Tina and I went to a superb production of Arcadia, one of my favorite plays of all time, tonight at Theater Works in Mountain View. Wow. Its just so amazing its hard to explain... Its about chaos theory and math and love and time and gardens and hermits and an amazing amount of stuff squished into funny and very smart dialog. You get Fermat's Last Theorem, Lord Byron, the Picturesque and the Sublime, the Second Law of Thermodynamics, and learn to waltz. Even though I had seen it before and had even read the play, there was so much I didn't remember and the staging still gave me goose bumps when the characters in early nineteenth century and the modern day occupy the stage together and look over the same documents.

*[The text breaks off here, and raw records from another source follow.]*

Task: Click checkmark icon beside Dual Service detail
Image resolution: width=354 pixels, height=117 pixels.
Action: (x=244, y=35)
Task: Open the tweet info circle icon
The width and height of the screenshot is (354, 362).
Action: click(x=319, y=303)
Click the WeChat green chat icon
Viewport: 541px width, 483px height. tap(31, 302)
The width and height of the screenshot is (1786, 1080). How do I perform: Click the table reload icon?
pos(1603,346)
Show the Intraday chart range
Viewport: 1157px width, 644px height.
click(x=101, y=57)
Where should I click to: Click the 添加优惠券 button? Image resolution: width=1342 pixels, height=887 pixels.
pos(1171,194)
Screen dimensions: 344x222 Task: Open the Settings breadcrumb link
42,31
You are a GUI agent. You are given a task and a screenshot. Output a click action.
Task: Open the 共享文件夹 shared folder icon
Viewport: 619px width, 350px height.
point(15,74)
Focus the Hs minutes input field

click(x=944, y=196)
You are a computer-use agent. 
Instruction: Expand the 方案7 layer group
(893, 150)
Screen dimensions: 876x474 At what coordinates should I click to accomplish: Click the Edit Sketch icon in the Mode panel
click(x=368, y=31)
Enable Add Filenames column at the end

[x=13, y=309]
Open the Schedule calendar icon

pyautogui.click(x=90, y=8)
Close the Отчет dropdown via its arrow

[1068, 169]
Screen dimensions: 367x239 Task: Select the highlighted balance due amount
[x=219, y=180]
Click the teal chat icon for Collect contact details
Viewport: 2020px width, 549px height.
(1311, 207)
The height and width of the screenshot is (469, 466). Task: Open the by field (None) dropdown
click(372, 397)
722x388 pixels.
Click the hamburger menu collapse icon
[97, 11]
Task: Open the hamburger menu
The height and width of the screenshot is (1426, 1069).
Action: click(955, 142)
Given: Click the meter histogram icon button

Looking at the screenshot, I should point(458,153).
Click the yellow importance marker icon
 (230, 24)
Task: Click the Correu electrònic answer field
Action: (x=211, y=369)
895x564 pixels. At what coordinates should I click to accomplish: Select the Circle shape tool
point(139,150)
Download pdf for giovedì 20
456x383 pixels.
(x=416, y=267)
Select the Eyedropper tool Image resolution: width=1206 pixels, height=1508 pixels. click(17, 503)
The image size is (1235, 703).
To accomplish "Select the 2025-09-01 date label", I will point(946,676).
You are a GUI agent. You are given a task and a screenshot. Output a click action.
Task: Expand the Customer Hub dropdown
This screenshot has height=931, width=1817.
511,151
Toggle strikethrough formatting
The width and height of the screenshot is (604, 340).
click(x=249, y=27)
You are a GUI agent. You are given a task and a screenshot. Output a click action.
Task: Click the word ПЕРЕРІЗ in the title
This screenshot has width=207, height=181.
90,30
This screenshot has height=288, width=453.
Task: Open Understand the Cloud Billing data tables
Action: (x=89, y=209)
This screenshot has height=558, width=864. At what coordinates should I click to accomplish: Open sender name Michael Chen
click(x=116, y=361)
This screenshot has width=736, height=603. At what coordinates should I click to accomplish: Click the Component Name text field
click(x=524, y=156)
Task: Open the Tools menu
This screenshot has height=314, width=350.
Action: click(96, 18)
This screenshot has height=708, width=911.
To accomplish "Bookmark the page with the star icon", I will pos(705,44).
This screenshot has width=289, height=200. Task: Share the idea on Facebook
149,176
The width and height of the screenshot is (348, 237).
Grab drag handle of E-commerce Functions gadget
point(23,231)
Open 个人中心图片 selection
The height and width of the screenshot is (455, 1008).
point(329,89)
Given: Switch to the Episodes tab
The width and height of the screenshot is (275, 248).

And of course when I put the ending clues back together as they unfolded I almost cried!
Some quotes:
Posted by Emily at June 17, 2004 11:40 PM
If you could stop every atom in its position and direction, and if your mind could comprehend all the actions thus suspended, then if you were really, really good at algebra you could write a formula for all the future: and although nobody can be so cleaver to do it, the formula must exist just if one could ( Thomasina to Septimus )"We shed as we pick up, like travelers who must carry everything in their arms, and what we let fall will be picked up by those behind. The procession is very long and life is very short. We die on the march. But there is nothing outside the march so nothing can be lost to it."
(Septimus to Thomasina)
Your review reflects the power (and empowerment) of a liberal arts education, and is thus a nice commentary to your blog entry from 6/18.